In 1982 he began the second stage of his career for real, posting seasons of remarkable sameness and pretty-goodness. His home run totals told the story of this stage of his career the best. He hit 21 homers that first year, 22 the next, then hit 23, 23, 23, and 23 homers the next four years before wrenching himself into hitting 25 homers in 1988. If he hadn’t strained himself and had instead stuck with the usual 23 home runs, maybe he could have stuck around a little longer, but apparently the push for 25 took most of the fight out of Fred Lynn. In 1989 he only managed 11 home runs, and in 1990, long after everyone had finally stopped hoping for the golden Cooperstown version of Fred Lynn to return, Fred Lynn hit his last 6 dingers while clad in a brown and yellow San Diego Padres uniform. I have never seen an image of him in that uniform. I hope I never do.


  1. 1.  2 comments from old CG site:

    pete said…
    I regarded Lynn and fellow “Gold Dust Twin” Jim Rice with awe from my perch across the Major League standings (in the NL East) when they first came up and set the AL East on fire.

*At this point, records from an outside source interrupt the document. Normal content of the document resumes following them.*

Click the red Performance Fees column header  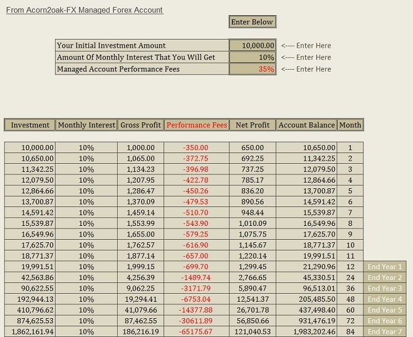(x=197, y=125)
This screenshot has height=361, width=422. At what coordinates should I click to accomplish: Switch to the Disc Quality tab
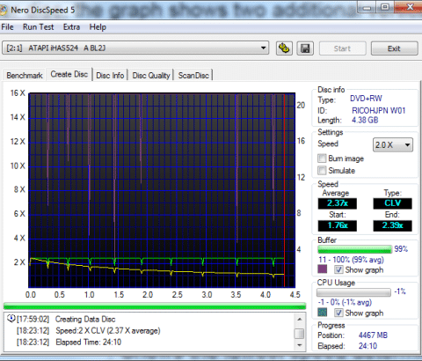(x=151, y=76)
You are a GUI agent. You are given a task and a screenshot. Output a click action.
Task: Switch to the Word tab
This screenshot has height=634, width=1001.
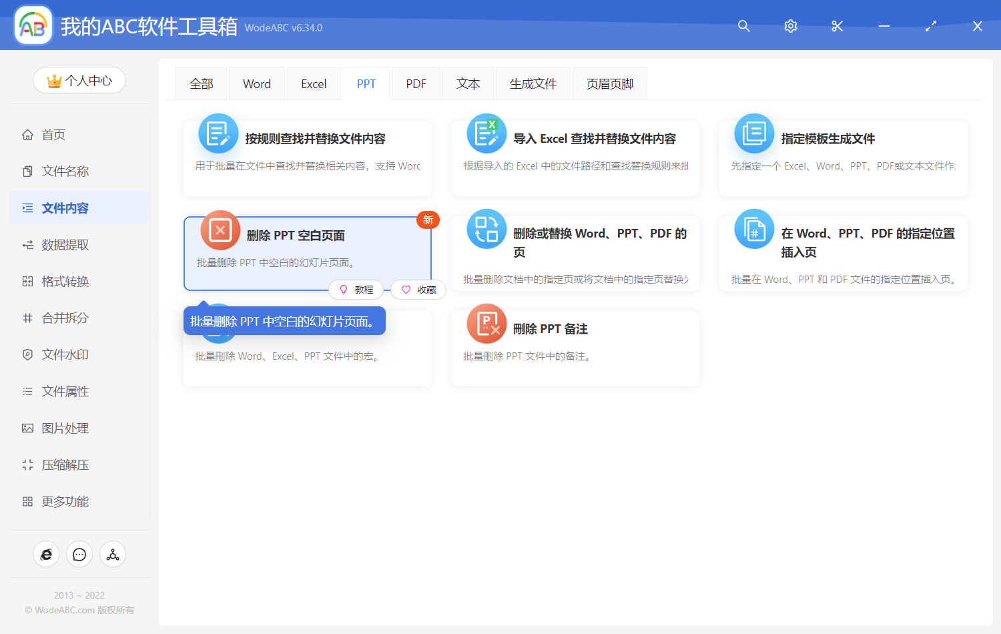256,83
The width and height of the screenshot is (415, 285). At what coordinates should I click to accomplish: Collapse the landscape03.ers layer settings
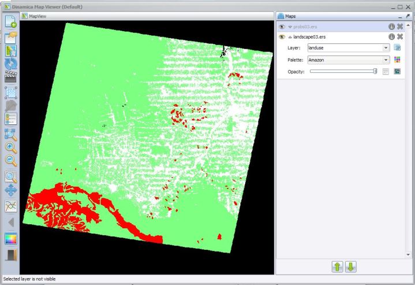290,37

    His acsent/descent into better-than-average-but-not-great-ness always seemed vaguely poetic in some way.

    Let us not forget the ’82 ALCS when Lynn batted .600-something and won the MVP even as the el-foldo Angels blew the series. First time that happened for a player on a losing team.

    Or the (first-ever) All-Star Game grand slam and player-of-the-game honors in the 1983 contest.

    With Lynn on the trading block at the 1988 trade deadline, one wonders what inspiration and productivity he could have lent to the Red Sox pennant drive that year.

    Though the Sox turned their nose up at Lynn, the Tigers acquired him for a broken pop-up toaster and a smattering of “players to be named later,” and he hit seven homers over the remaining 27 games.
    The Sox of course didn’t even bother showing up in the playoffs and were swept effortlessly by Oakland….

    12:51 PM

    spudrph said…
    Wasn’t this the transaction where it was made very late at the deadline, and the Tigers had to argue to MLB that the plane Lynn was on had contacted the tower in Detroit before midnight, and therefore Lynn was a Tiger by the deadline and could be included on the postseason roster?

    8:45 AM

  2. One of my favorite players of all time . . . by far my favorite Sox player. What a centerfielder. Mantle, the AL honorary captain of 1975 AL all-star team, raved about Lynn’s extraordinary talents, in the field and at the plate.

  3. “Fred Lynn, 1975” is my answer to the oft-debated question (which I think has been done here, though I can’t find the player where the thread is located): “If you could be any one player in baseball history, for one season, who would you choose?”

    I also first played APBA baseball in 1980, and Lynn’s 1979 card was incredible. I can still remember 1-1-6-6-6 like it was yesterday.

  4. Wow, what a great 1979 season Fred Lynn. How was he only 4th in MVP voting with zero 1 place votes. The top 3 were
    Don Baylor
    Ken Singleton
    George Brett
    followed by
    Lynn and the other half of the dynamic duo

    Fred Lynn to me had the best numbers….
    Oh, are good friend Sixto Lizcano was 15th in MVP voting that year.